The other scientist shook his head. “The sequencer is the key to saving us all. It’s more important than our lives. We have to save it.”
James’s clenched his fist. This he hadn’t expected. He powered on his exo, ripped the entire contraption off its supporting pins, and floated it toward the waiting netherstore. The two scientists stared at it, mouths agape. Then they looked at James’s glowing hand.
“How did you do that?” the first scientist said, stunned.
“Get out of here before the platform sinks!” James yelled, expanding the netherstore container and pushing the machine inside.
The second scientist stared as the sequencer disappeared into the opened black mouth of the netherstore. “You’re … you’re stealing it! You can’t. You don’t know what you’re doing.” She lunged at James.
“I’m sorry,” said James as he swung an arm, lashing out with a kinetic coil that struck the scientist in the stomach and threw her against the wall. The first scientist screamed and scrambled toward the exit. James let him go. There wasn’t anywhere to run. He closed the loop on the netherstore and made his way toward the Head Repository. The last one was going to be tricky. It was located near Sector Five, and there were bound to be crowds of people in the area.
He was running out of time. James bulldozed through the crowds, knocking anyone in his way off their feet. Between the drain on his netherstore and the platform sinking much faster than anticipated, his window of opportunity was shrinking rapidly.
There was also the matter of the chronostream residue from last night. It hadn’t been eight hours since he had detected it. It wasn’t a strong tear, but it could still hamper his escape jump. Standard protocol on a detected tear was to clear the tear by any means possible. In other words, abort the mission and leave the area or wait out the tear. But the promise of a golden ticket pushed both James and Smitt on. Right now, James had to be extra careful. He was operating without the safety net of a return jump.
James reached the Head Repository and used Elise’s badge to get inside. His mind drifted to her. She was no doubt with the rest of the hopeless masses trying to get on a transport. He hoped she died quickly and without pain. The building was unexpectedly full for a place that was about to sink into the ocean. Men and women ran back and forth, frantically trying to stem the damage and coordinate emergency services. Others shouted into communication arrays, desperately calling for help.
James had to credit them for their dedication to their work. They were still trying to save the platform. Most ignored him as he strolled down to the data center on the lower level. Here were where the critical central databases and control mechanisms for the entire facility were stored.

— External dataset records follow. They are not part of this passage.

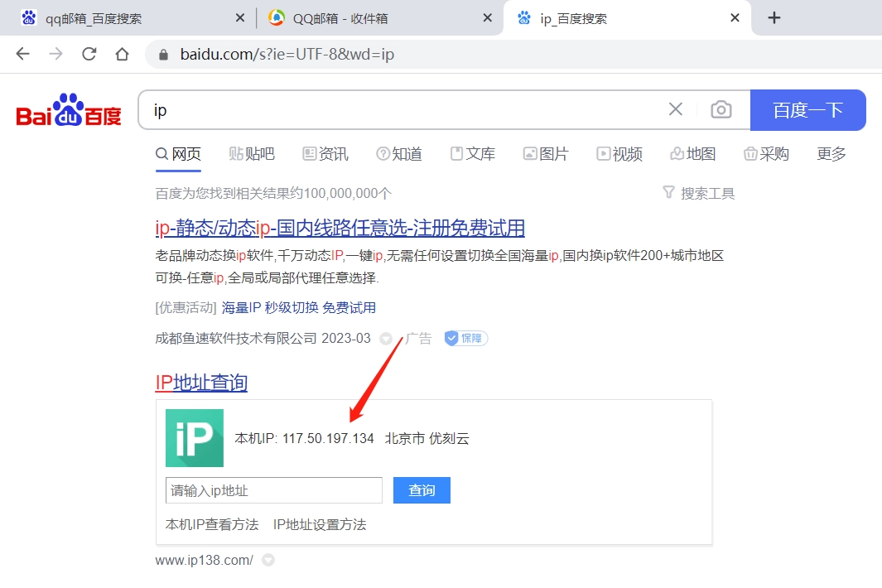The height and width of the screenshot is (588, 882).
Task: Open a new browser tab
Action: pos(774,18)
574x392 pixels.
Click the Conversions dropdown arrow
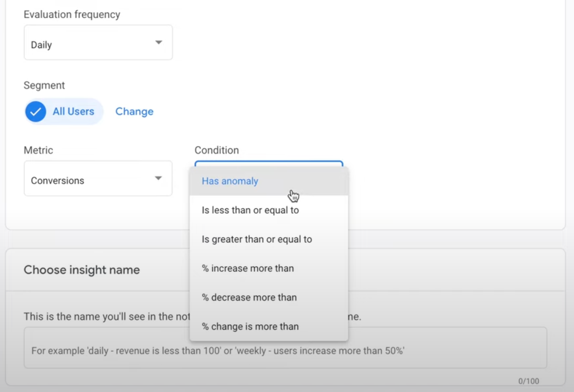pyautogui.click(x=158, y=179)
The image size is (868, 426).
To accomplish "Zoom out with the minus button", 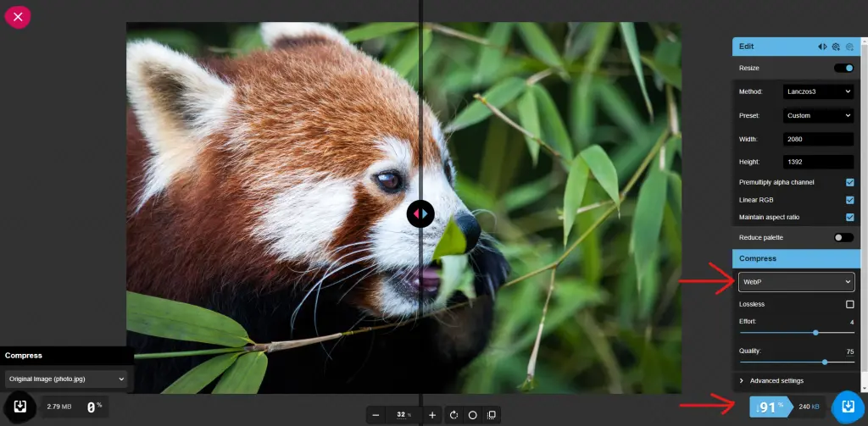I will [x=376, y=415].
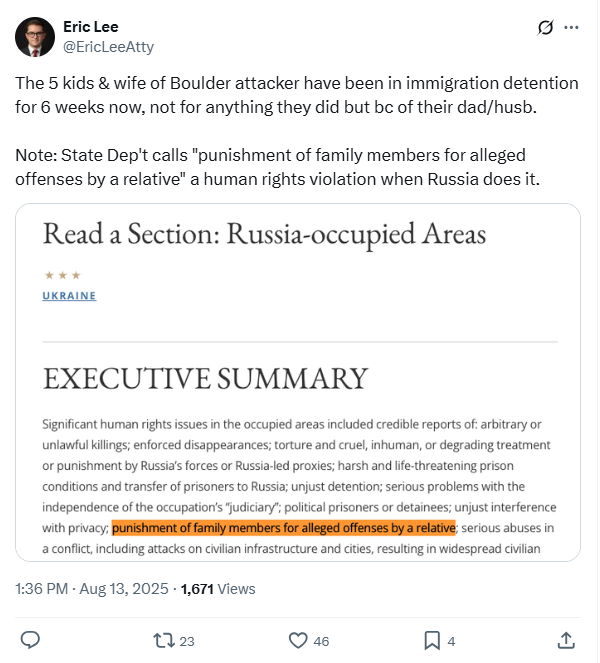The image size is (600, 663).
Task: Bookmark the tweet using the bookmark icon
Action: [432, 641]
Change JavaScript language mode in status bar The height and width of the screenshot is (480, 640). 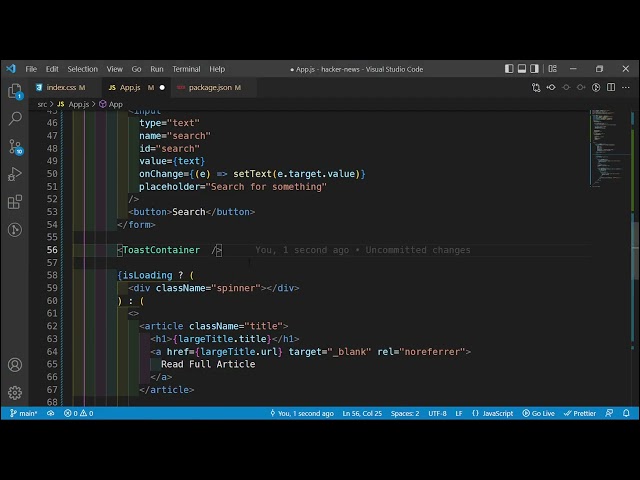497,413
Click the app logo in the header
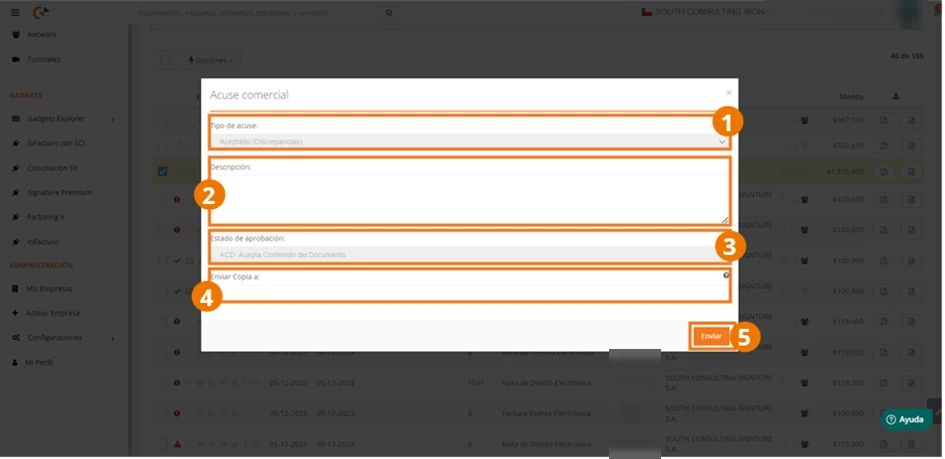The image size is (945, 459). pos(41,12)
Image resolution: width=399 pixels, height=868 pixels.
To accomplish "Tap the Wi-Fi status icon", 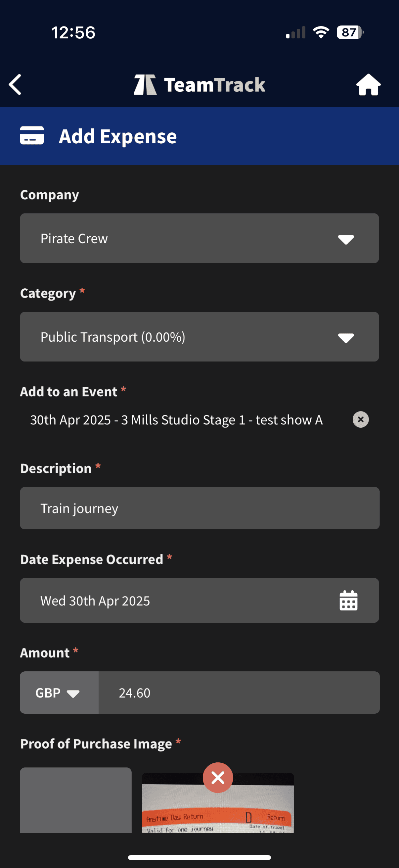I will click(321, 32).
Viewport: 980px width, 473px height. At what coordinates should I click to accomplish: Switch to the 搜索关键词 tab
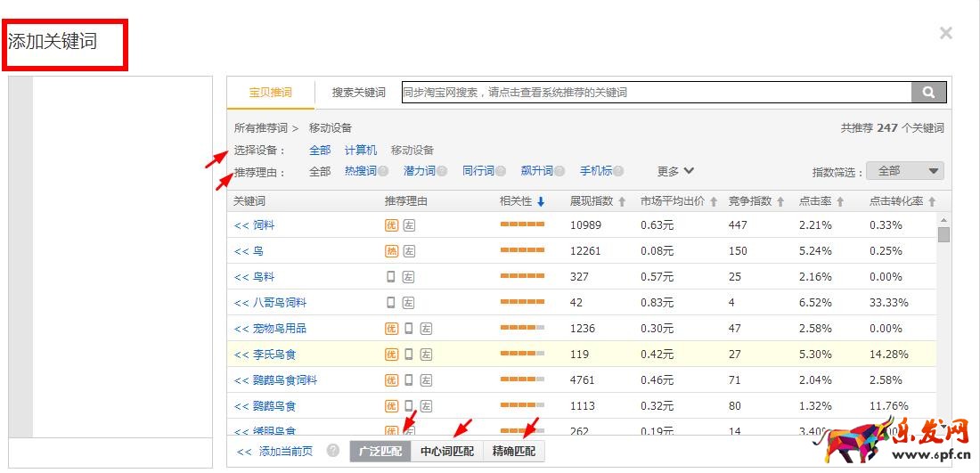pos(358,93)

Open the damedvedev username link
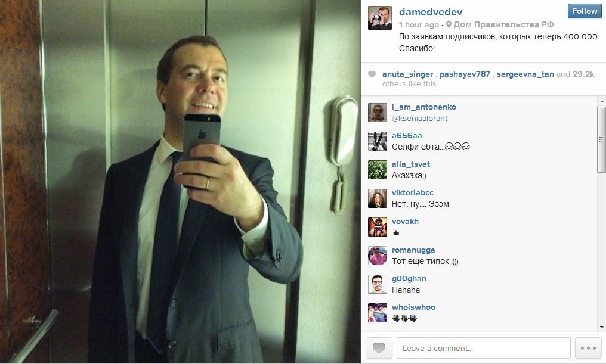click(x=431, y=12)
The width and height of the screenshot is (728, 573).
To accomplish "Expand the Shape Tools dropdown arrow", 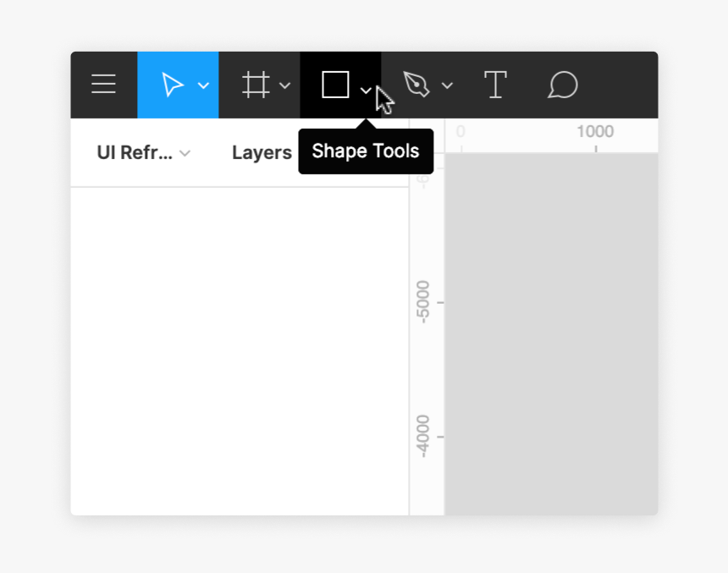I will [x=366, y=88].
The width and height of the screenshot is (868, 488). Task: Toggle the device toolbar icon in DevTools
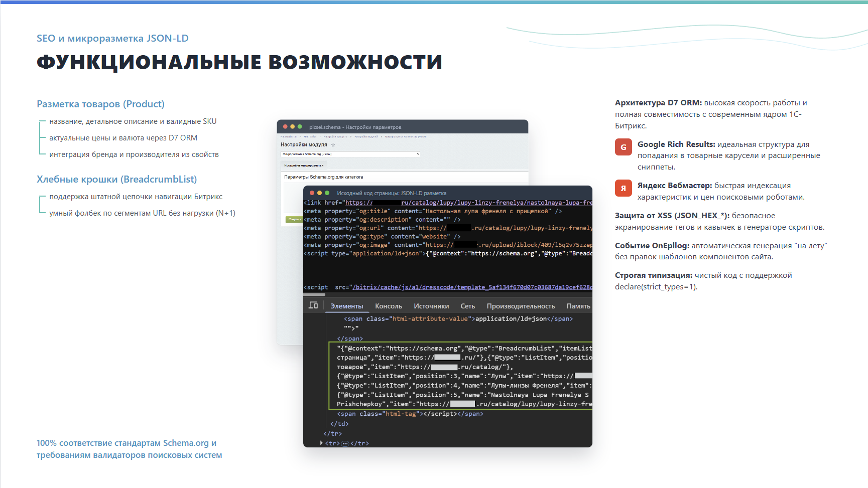tap(313, 305)
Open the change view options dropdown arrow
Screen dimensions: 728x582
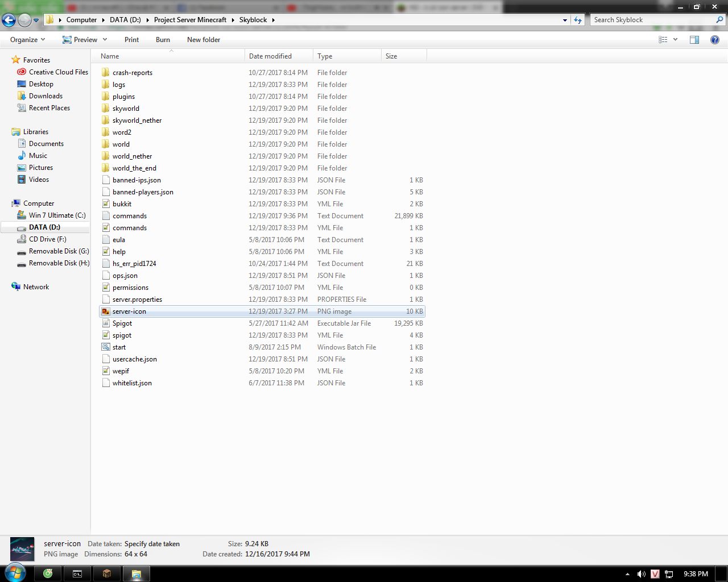click(x=675, y=40)
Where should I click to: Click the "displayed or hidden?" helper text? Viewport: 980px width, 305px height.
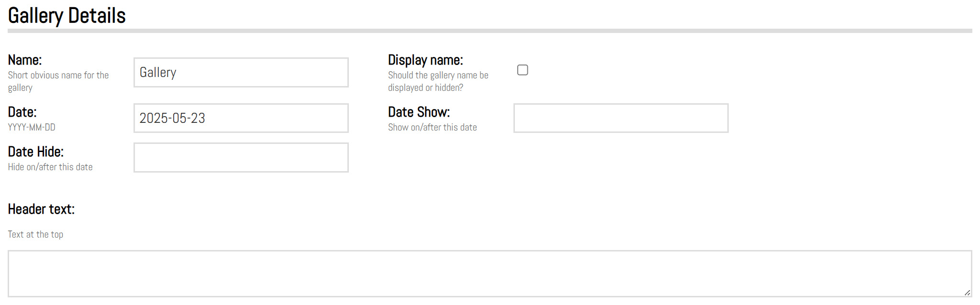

Elise’s access got him inside without any problems. The systems were still online, running on auxiliary power as they tried to upload as much of the databases as possible. James knew that the high radiation would corrupt the majority of the uploads, but the system would stay plugged in until the very last second.
He studied the blinking cores and weighed his options. He wasn’t sure if unplugging the systems now would cause a time line ripple, but he didn’t have much of a choice. He couldn’t afford to wait. If the sector fell into the ocean right now, he could die with it. He ripped the systems apart and moved them into the netherstore. It was near capacity and barely holding the containment field in place.
There was a loud squeal of bending metal and then the room tilted violently. James kept his balance and focused on the task at hand. He floated the last few components that made up the core system into the netherstore. A woman’s sharp gasp broke his concentration. James turned around, a coil ready to lash out. He saw Elise hanging on to the railings, staring at him with her hand over her mouth.
“I saw you walk into the Head…,” she stammered, her voice hoarse. “What are you doing?”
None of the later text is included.